PROBLEMS –
- 1) In the insolvency toolkit, what is the look-back period for transactions at an undervalue under IA86 s.238?
- 2) Extend the insolvency toolkit past its final entry with further provisions, written in the same format.

QUOTED TEXT –
────────

UK insolvency statutory toolkit
The provisions of the Insolvency Act 1986, Companies Act 2006 and CDDA 1986 that a liquidator can deploy against a director on appointment. Each provision is anchored at a stable URL so a specific section can be cited rather than the whole page.
IA86 s.212 — Misfeasance
A summary procedure by which the liquidator can bring claims against any person who has been involved in the management of the company for breach of fiduciary or other duty. It is the workhorse of director liability, catching unlawful dividends, undocumented bonuses, undervalued asset transfers, and similar breaches of duty. There is no fixed look-back period for the breach itself, but the limitation rules apply to the proceedings.
IA86 s.213 — Fraudulent trading
Where, in the course of winding up, it appears that any business of the company has been carried on with intent to defraud creditors or for any fraudulent purpose, the court may, on the liquidator's application, declare that any persons who were knowingly parties to the carrying on of that business are liable to make contributions. A high-threshold provision (actual dishonesty must be shown) but not limited to directors — advisers who knowingly assist are within its reach. Criminal exposure runs in parallel under CA06 s.993.
IA86 s.214 — Wrongful trading
If, before the commencement of winding up, a director knew, or ought to have concluded, that there was no reasonable prospect of avoiding insolvent liquidation, and did not take every step a reasonably diligent director would have taken to minimise loss to creditors, the court may order the director to contribute to the company's assets. The relevant moment is the "moment of truth" identified in Re Produce Marketing Consortium Ltd (No 2) [1989] BCLC 520. The test is partly objective and partly subjective.
IA86 s.238 — Transactions at an undervalue
A transaction is at an undervalue if the company makes a gift or receives consideration significantly less than the value of what it provides. The look-back period is two years ending with the onset of insolvency. The company must have been unable to pay its debts at the time of the transaction (or have become unable as a result), but this is presumed if the transaction is with a connected party. The court can order the transaction reversed, or compensation paid, under section 241.

────────

INFORMATION SHOWN –
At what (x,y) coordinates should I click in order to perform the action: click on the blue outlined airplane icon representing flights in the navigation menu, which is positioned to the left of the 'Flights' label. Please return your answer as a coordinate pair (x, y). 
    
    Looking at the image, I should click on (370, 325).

────────

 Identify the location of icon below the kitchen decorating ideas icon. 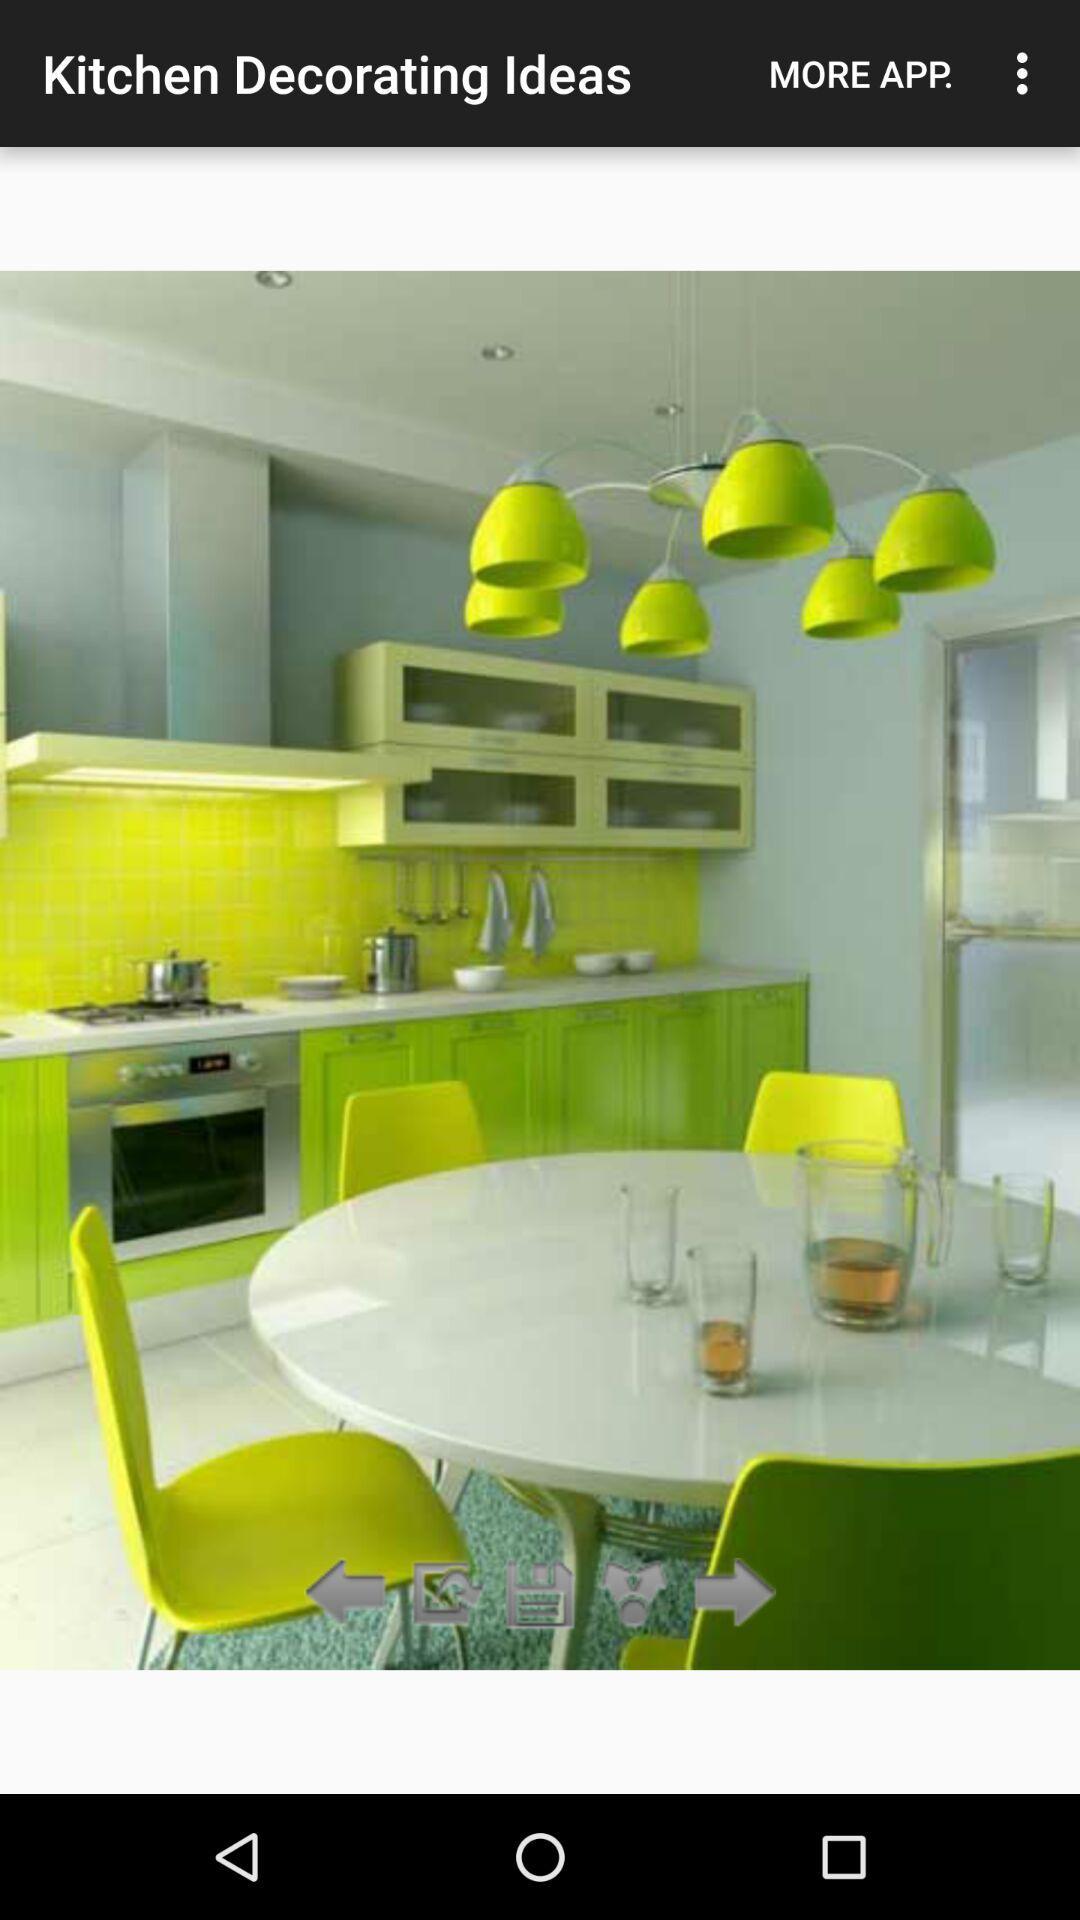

────────

OUTPUTS BY TASK –
- 1) Two years ending with the onset of insolvency.

- 2)
IA86 s.239 — Preferences
A preference occurs where the company does something that has the effect of putting a creditor (including a guarantor) in a better position, in the event of insolvent liquidation, than they would otherwise have been in, and the company was influenced by a desire to produce that result. The look-back is two years for connected parties and six months for unconnected creditors. For a connected party, that "desire" is presumed. Classic examples: repaying a director's loan while leaving trade creditors unpaid; paying off a personally-guaranteed bank facility just before liquidation.
IA86 s.240 — Relevant time
Sets out when the look-back clock runs. For sections 238 and 239, time runs back from the "onset of insolvency", which is usually the date of the winding-up petition (compulsory liquidation), the date of the resolution to wind up (CVL), or the filing of the notice of intention to appoint an administrator.
IA86 s.245 — Avoidance of floating charges
A floating charge granted within twelve months of the onset of insolvency (or two years for connected parties) is invalid, except to the extent of new consideration provided at or after the time of its creation.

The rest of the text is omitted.